The alarm went off shortly after five this morning. Except it wasn't the alarm- it was a vivid dream, over-efficient in the sound department. Indignant, I tried without success to go back to sleep.
Dag
Nabbit!

Whippersnapper didn't want to go back to the vets, understandably; but I had to show the vet that I could inject him with insulin, so we went at the crack of dawn in spite of his loud protestations, and a small pot of insulin has joined the wrinkled old ginger root and the empty egg-compartment in the fridge door.
I bowled down to Brighton, getting there in record time, and took Offrprog One for Tapas before helping her to move a couple of heavy boxes of clothes and books into a warm, dry, tiny room that only has room for half her stuff. She is disorientated, and I hope a night's rest in a better room will help.

I bought some pots of pansies on the way back, in a effort to prompt the onset of spring, and now I'm going to sit with my guitar ad try to join some words with some chords via a melody, because it's Song Circle tomorrow and I haven't done my song yet.
Cheerio!

Saturday, February 06, 2010

It Never Rains But It Paws

Whippersnapper was fading so fast today, I took him to the vet, who took blood to test and sent us home; five minutes after we got back, the phone rang and we were back again, so I could learn how to give an insulin injection: he has diabetes.
Offsprog Two remarked that every time he goes to the vet he returns with a different part of his body shaved. He looks like a Premiership footballer with his fancy haircarvings.
Meanwhile, McMum slipped on the ice for the second time since Christmas and has broken her arm and must sleep sitting up.
And Offsprog One is moving house tomorrow; after I've shown the vet that I can inject Whippernapper successfully I'm driving to Brighton.
The University of Brighton has a housing service, Unihomes, which seems to be totally irresponsible and totally unregulated: they gave a builder a key one Saturday morning to just let himself into a flat with 3 teenage women in it- outrageous.
And then her room got colder, and damper, and colder, and damper, and her clothes went mouldy in the wardrobe and her leather belt grew green fur on it, and the ink ran on her drawings, and the Unihomes people git cheekier and cheekier and told the girls that their landlords had terminal cancer- which was true, but how cruel to use that as an excuse!
They missed appointments, letting their tenants down, who had taken precious time off University to wait in for them. Poor Offsprog 1 has been camping out in the tiny living room, after finding a collection of slugs behind her wardrobe.
Finally, she is moving to a little room around the corner and I'm going down to help her move her stuff.

There is good news as well though: Martin has agreed to play Club Artyfartle, and it will be lovely to have him there. It's going to be a very special night.
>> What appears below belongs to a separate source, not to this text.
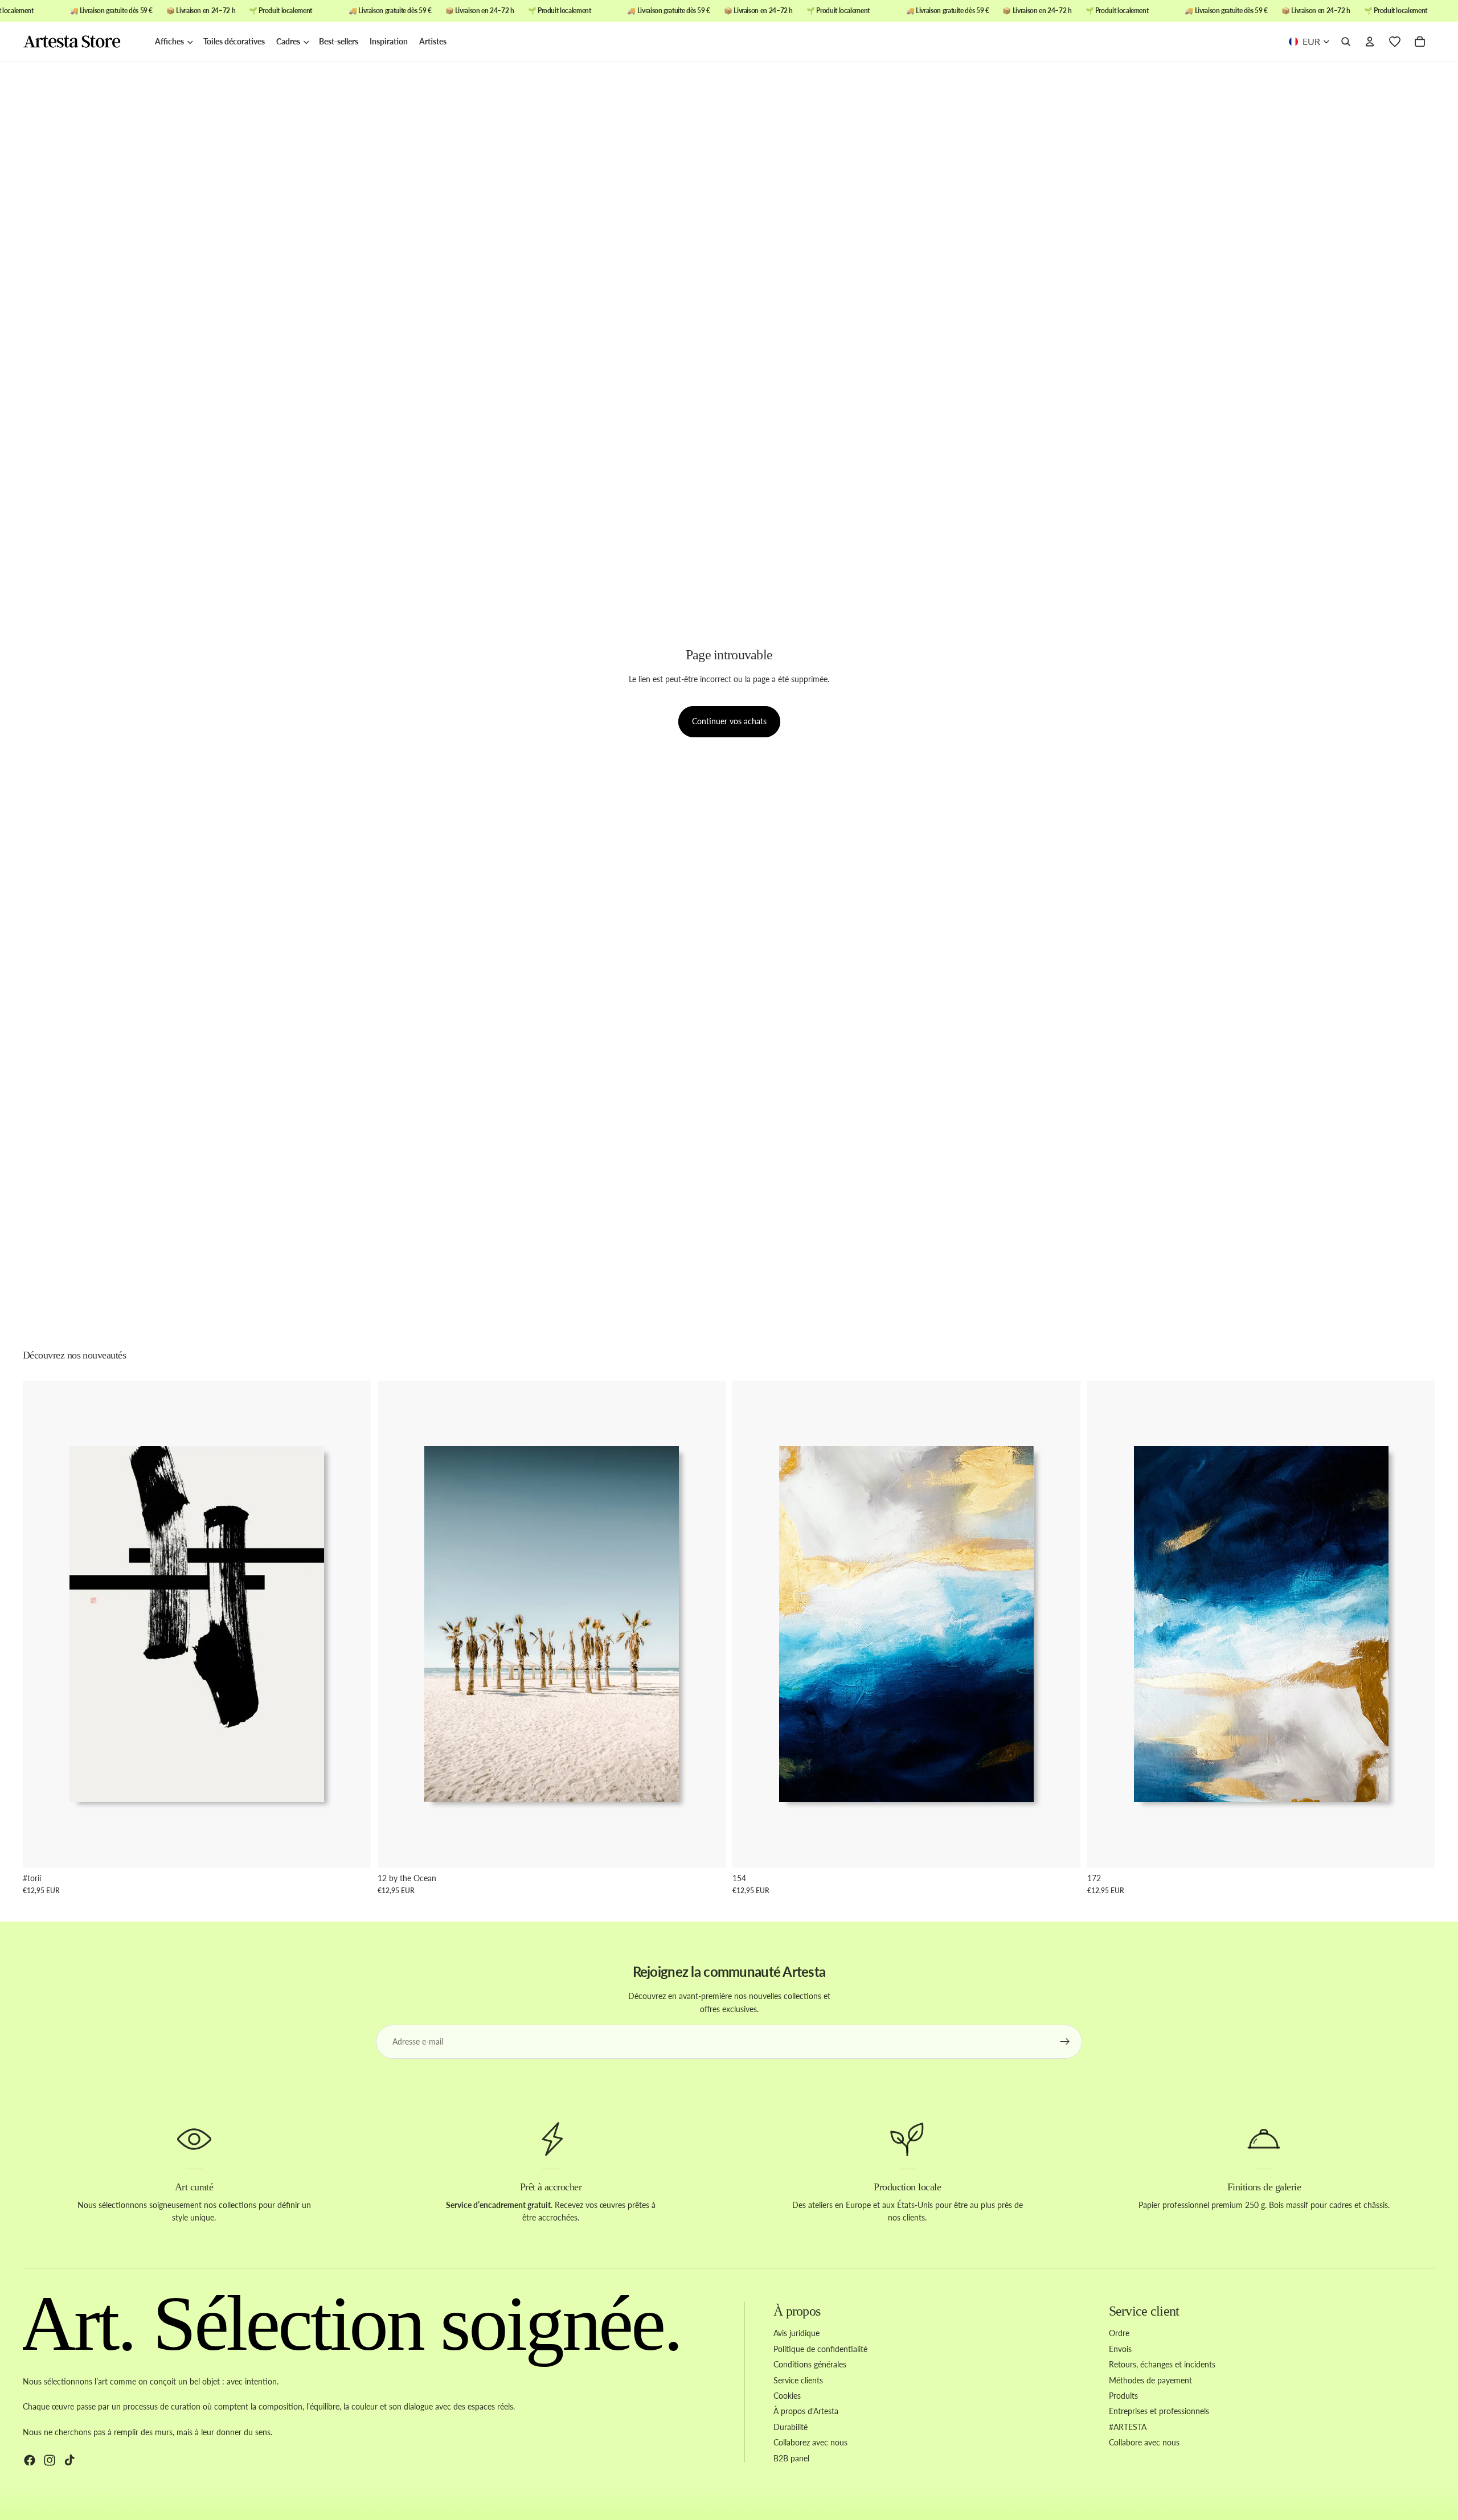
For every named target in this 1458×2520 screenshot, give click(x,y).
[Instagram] (49, 2459)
And this weekend I'm playing the Cluny 2 in Newcastle with Martin and Gemma, a full set of songs.
Lots of people have been buying Skifflecat White Cat guitars after they got a good review in Guitar and Bass magazine, all thanks to Liz for telling them about the company.
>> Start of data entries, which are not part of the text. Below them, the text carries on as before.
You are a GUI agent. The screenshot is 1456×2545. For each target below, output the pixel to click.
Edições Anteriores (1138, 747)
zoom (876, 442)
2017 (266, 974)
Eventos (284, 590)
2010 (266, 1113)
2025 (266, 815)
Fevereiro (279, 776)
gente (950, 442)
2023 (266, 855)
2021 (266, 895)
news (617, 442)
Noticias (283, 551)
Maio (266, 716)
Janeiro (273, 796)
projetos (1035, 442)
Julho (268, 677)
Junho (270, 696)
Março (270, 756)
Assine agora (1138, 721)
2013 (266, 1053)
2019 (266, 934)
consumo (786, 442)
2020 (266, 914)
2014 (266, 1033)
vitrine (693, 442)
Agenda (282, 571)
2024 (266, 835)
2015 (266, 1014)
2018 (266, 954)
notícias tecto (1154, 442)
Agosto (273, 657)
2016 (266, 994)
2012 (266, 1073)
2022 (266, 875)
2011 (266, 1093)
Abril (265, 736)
All we need now is a bit of spring sunshine and a chocolate tap in the bathroom.

Club Artyfartle

I think I've sorted the line-up for Club Artyfartle, although I have yet to contact the poet I'd like to do it.
Planz, planz...
24th February
The Perseverance
11 Shroton Street
Marylebone
NW1
8 pee em

Friday, February 05, 2010

A Good Exhibition To Go To

Yesterday I took my Songwriting group from the University of the West to the Identity exhibition at the Wellcome Foundation on Euston Road.
This was to show them how important it is to be aware of what's happening around you culturally if you are involved in the creative arts, and also to try to get them to think about their own identities before they start writing songs.
I asked each person to try to define themselves in four lines of poetry before next week, when they will play me songs they've written before.
It's a good exhibition, almost amateurish in its presentation and almost arbitrary in its chosen definitions of identity, but all the better for that. The students liked a sort of delayed-image mirror that disconnects you from your self-image. I liked a small set of diaries; "I'm not that sort of girl!' someone had exclaimed in big letters. I also liked a series of photographs in the eugenics section, of Chatham Shipyard workers, Westminster Schoolboys and murderers, differentiated mainly by their haircuts. Most of the shipyard workers had their thumbs in their non-existent lapels, trying to look authoritative; the schoolboys had foppishly shiny hair, and none of the murderers looked remotely guilty.
I was delighted that my students had introduced themselves to the Museum attendants. That bodes well!
Exhibition: free
Cafe: brilliant
Vibe ****

Thursday, February 04, 2010

Hitchhiking

While I was at Brighton Art College, my boyfriend was an aspiring film-maker.
Imagine his glee when, hitchhiking to Pontefract one day, we were given a lift by Ken Russell in his blonde Rolls Royce to match his tumbling grey-blond curls!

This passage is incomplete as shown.